The incident-light phase grating described in European Published Patent Application No. 0 742 455 by the applicant hereof also discloses chromium or gold as the material for the reflective layers. In addition, it is pointed out there that the corresponding incident-light phase grating can also be manufactured by electron-beam lithography.
European Published Patent Application No. 0 773 458 by the applicant hereof mentions the use of gold, silver, copper or aluminum as materials for the reflective layers in conjunction with conventional photolithographic methods.
Because of the steady increase in requirements pertaining to the resolution, i.e., measurement accuracy of such scales designed as incident-light phase gratings, it has become necessary to further reduce the periodic graduations or structures of these incident-light phase gratings. In certain industrial fields, it is even possible to replace complex laser beam interferometry with position measuring devices using incident-light phase grating with suitably finely structured graduations.
However, there are physical limits to the photolithography methods with regard to the fineness of the structures to be manufactured. The reason therefor is diffraction effects during exposure of the photoresist.
These unwanted diffraction effects are minimized in the manufacture of such scales designed as incident-light phase gratings by the electron-beam lithography method, but a satisfactorily fine and sharp graduation cannot be produced using conventional materials such as gold for the reflective layers.
It is an aspect of the present invention to provide a method for the manufacture of a scale in the form of an incident-light phase grating having a very fine graduation and good optical properties.
The foregoing may be achieved by providing a method as described herein, by providing a scale as described herein and by providing a position measuring device as described herein.
An example embodiment of the present invention may provide the possibility of manufacturing incident-light phase gratings having a very fine graduation and at the same time a high diffraction efficiency, i.e., a high reflectance.
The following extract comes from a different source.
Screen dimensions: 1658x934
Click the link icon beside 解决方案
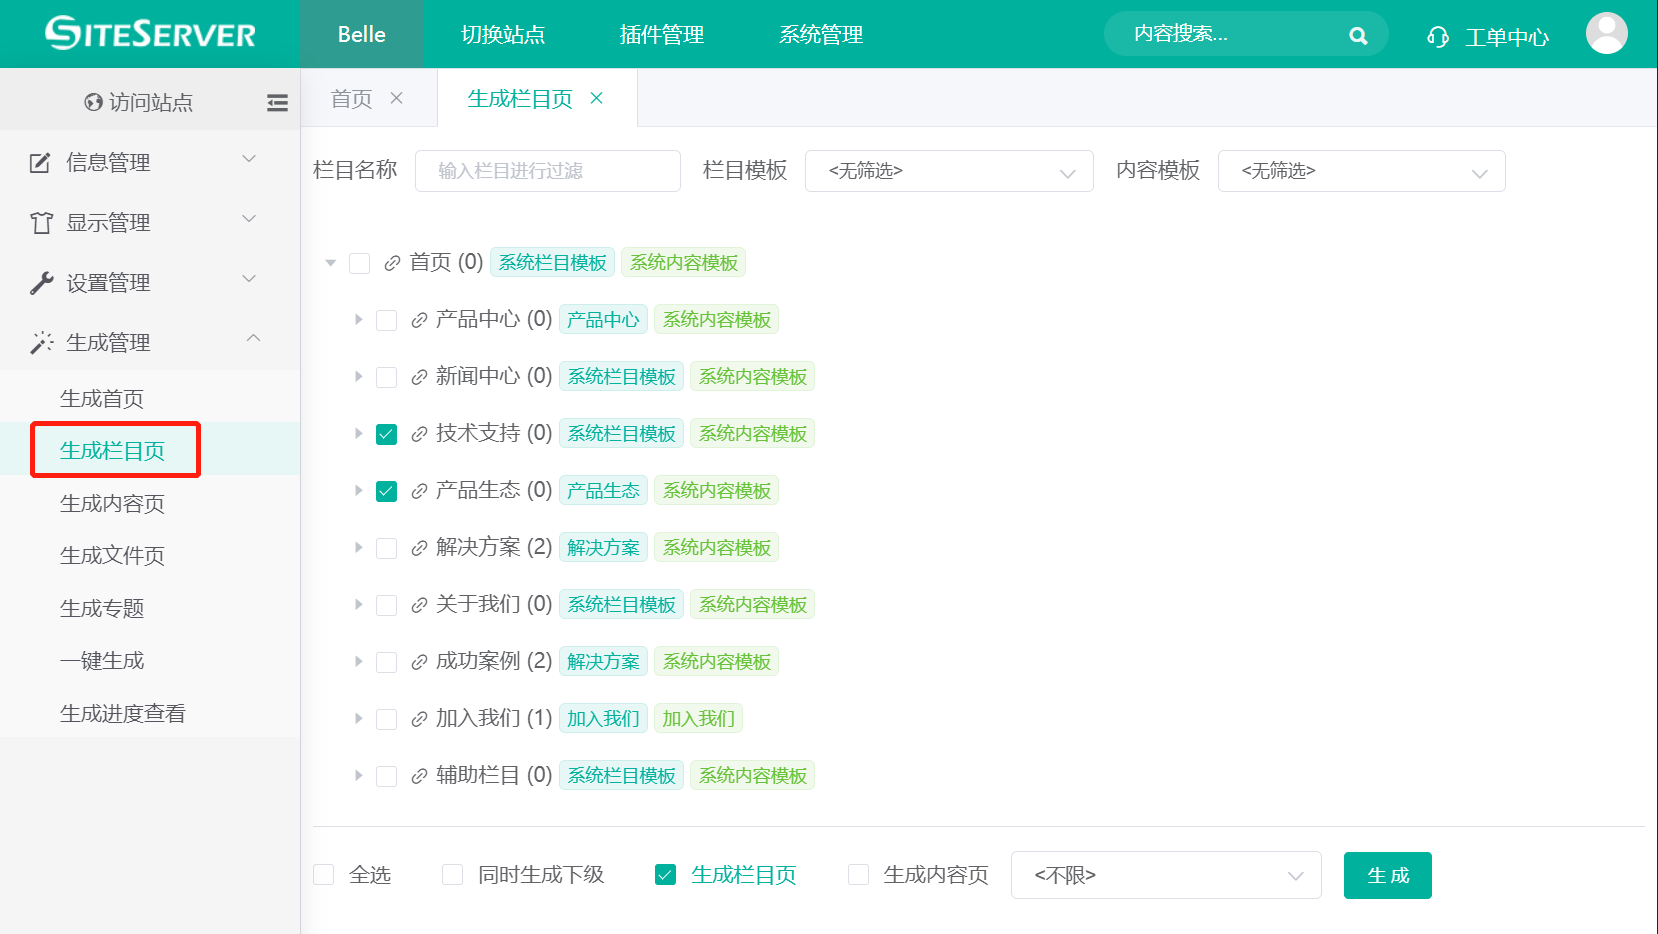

The high-resolution incident-light phase gratings may be manufactured using electron-beam lithography in manufacturing of incident-light phase grating in combination with a suitable design of a bottom reflector layer. An important point in the manufacture of the incident-light phase gratings is the choice of material for the bottom reflector layer. In the past, attention was devoted only to the fact that these materials should have a good reflectance and may optionally also have a suitable hardness and good adhesion properties.
Reflectance expresses the ratio of reflected light energy to light energy incident on the reflective layer. Consequently, reflectance may reach a maximum value of 1, i.e., 100%. Values are given below at a wavelength from the range from 250 nm and 1600 nm, e.g., 670 nm. The angle of incidence of light is 0° for the determination of reflectance, i.e., it is perpendicular, i.e., orthogonal to the plane of the reflector.
Because of the requirements of the reflective layers discussed above, gold has been the material predominantly used for the bottom reflector layer. However, limits are encountered with respect to the fineness of graduations that are manufacturable when gold and chromium are used as the bottom reflector layer in combination with electron-beam lithography. The reason for this is the backscatter electrons which impinge on the photoresist from the rear in structuring, so that the fine graduation quality manufactured in this manner may not be adequate. However, incident-light phase gratings having a graduation of less than 3 μm are manufacturable by selecting materials having suitable backscatter coefficients.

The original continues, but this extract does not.